* [Written problem]
Using the blog post about returning to HoMachine, answer these:
(a) With which battlebox did the writer play the additional games?
(b) How many points does the writer give for a regular game?
(c) What two things does the writer say the battleboxes are good for?

* [Extract to read]
────────────────

Last time around I dipped my toes into the shallow end of a much larger conversation - that being that I have started up HoMachine again. Since then, I've managed to get a few more games in and I now have more than enough experience to draw any number of serious and ground breaking conclusions about how the MkII rules function as a game. I will also be proclaiming myself a master of this game followed by a cordial invitation for you all to suck it.
Haha! I guy can dream, amiright? Clearly that's all lies. Though you should go back and read the post I linked to - lots of good conversation in the comments and some of it doesn't even involve Frontline Gamer. Hoho!
All sweaty wrestlers and hyperbole for comedic effect aside, I managed to work in a couple more games with Legion battlebox. Fully painted, no less! I may not even have my brain completely wrapped around the game's basic rules yet, but I can talk about the learning experience so far.
1) The Battlebox: Only for use against other battleboxes
The battleboxes are great learning tools to get the player used to the mechanics of the game and a great way to get some models on the cheap to jump-start a collection. However, the actual army composition of these sets doesn't tend to make a lot of sense outside the limited scope of a starter product. This makes playing outside the battlebox a little rocky since you have much better things you could be doing with a list for a regular 15 point game then tacking 2 points onto a clusterfuck and hoping for the best.

────────────────

* [Stored data]
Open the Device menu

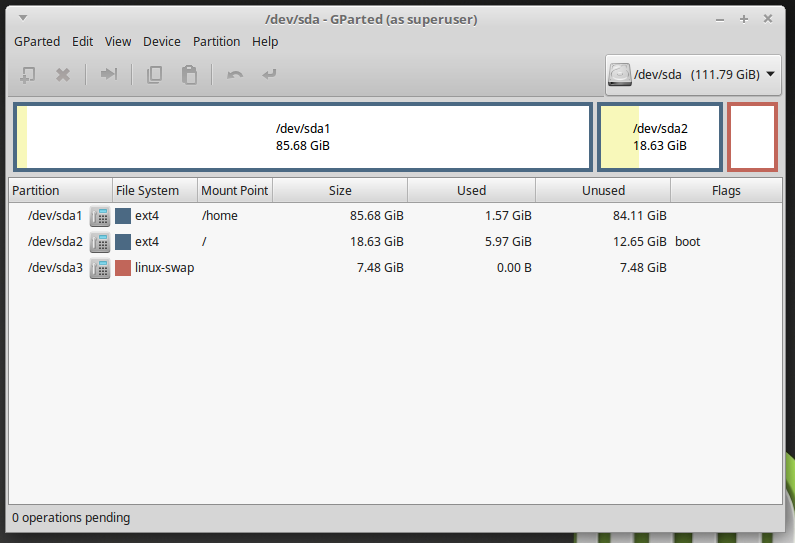(x=162, y=41)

────────────────

* [Task result]
(a) The Legion battlebox.
(b) 15 points.
(c) They are learning tools that get the player used to the game's mechanics, and they are a cheap way to get models to jump-start a collection.